Potencial de lucro do pré-sal esquenta discussões sobre lei do petróleo
18 de agosto de 2008

As descobertas recentes de reservas de petróleo na área chamada de pré-sal, a 7 mil metros de profundidade, aumentaram as discussões sobre o que fazer com o lucro da exploração das jazidas. O governo quer mudar a lei para aumentar a arrecadação com o óleo. 

Uma comissão de ministros discute alterações na Lei do Petróleo. Uma das propostas é criar uma nova empresa estatal, mas o papel que ela teria ainda é mantido em sigilo.

“Essa definição vai ser feita em tempo e a hora e vocês serão os primeiros a serem comunicados”, alegou a ministra da Casa Civil Dilma Rouseff. 

O presidente Lula já deu sinais de que quer mudanças para proteger esse patrimônio. Hoje, empresas privadas exploram o petróleo em regime de concessão.

O economista Jean Louis Prates ajudou a formular a atual lei e acha que ela é suficiente para regular o futuro mercado: “É uma área de grande atratividade e, portanto, tem que ser tratada distintamente. Agora, eu acho que o regime de concessões consegue fazer isso, nós podemos ter rodadas de licitação específicas para o pré-sal”.

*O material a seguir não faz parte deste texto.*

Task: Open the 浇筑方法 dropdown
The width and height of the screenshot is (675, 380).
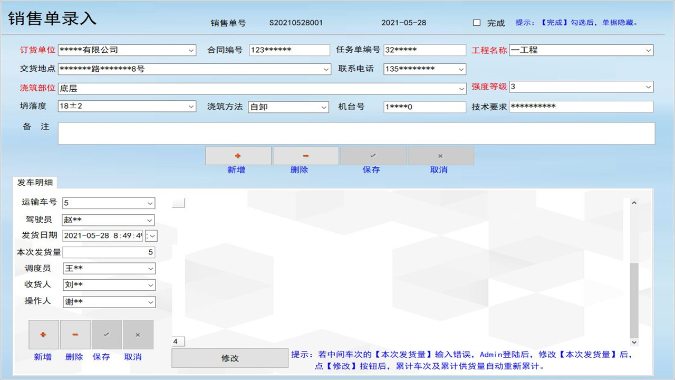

O consultor Adriano Pires concorda e defende o aumento de um imposto chamado de participação especial, que hoje é de, no máximo, 40% sobre o valor da produção. “Você não precisa alterar a lei pra aumentar a participação especial, ela foi feita através de um decreto presidencial. Basta que o presidente Lula revogue esse decreto e crie outro. Poderia elevar isso a até 80%”, afirma Adriano Pires.

O que o governo já definiu é o destino do dinheiro do pré-sal: pretende investir na educação. “Isso explica as falas do presidente no que se refere ao uso dos recursos do pré-sal. A importância que uma transformação definitiva do Brasil e a sua elevação à condição de país desenvolvido passa necessariamente por uma política maciça e massiva de educação”, afirmou Dilma Rousseff. 
 
Por enquanto, as reservas mais promissoras se concentram na Bacia de Santos. A produção vai começar no Campo de Tupi, em 2010, que tem capacidade de até 8 bilhões de barris. Isso é mais da metade de todas as reservas que a Petrobras tem hoje (15 bihões).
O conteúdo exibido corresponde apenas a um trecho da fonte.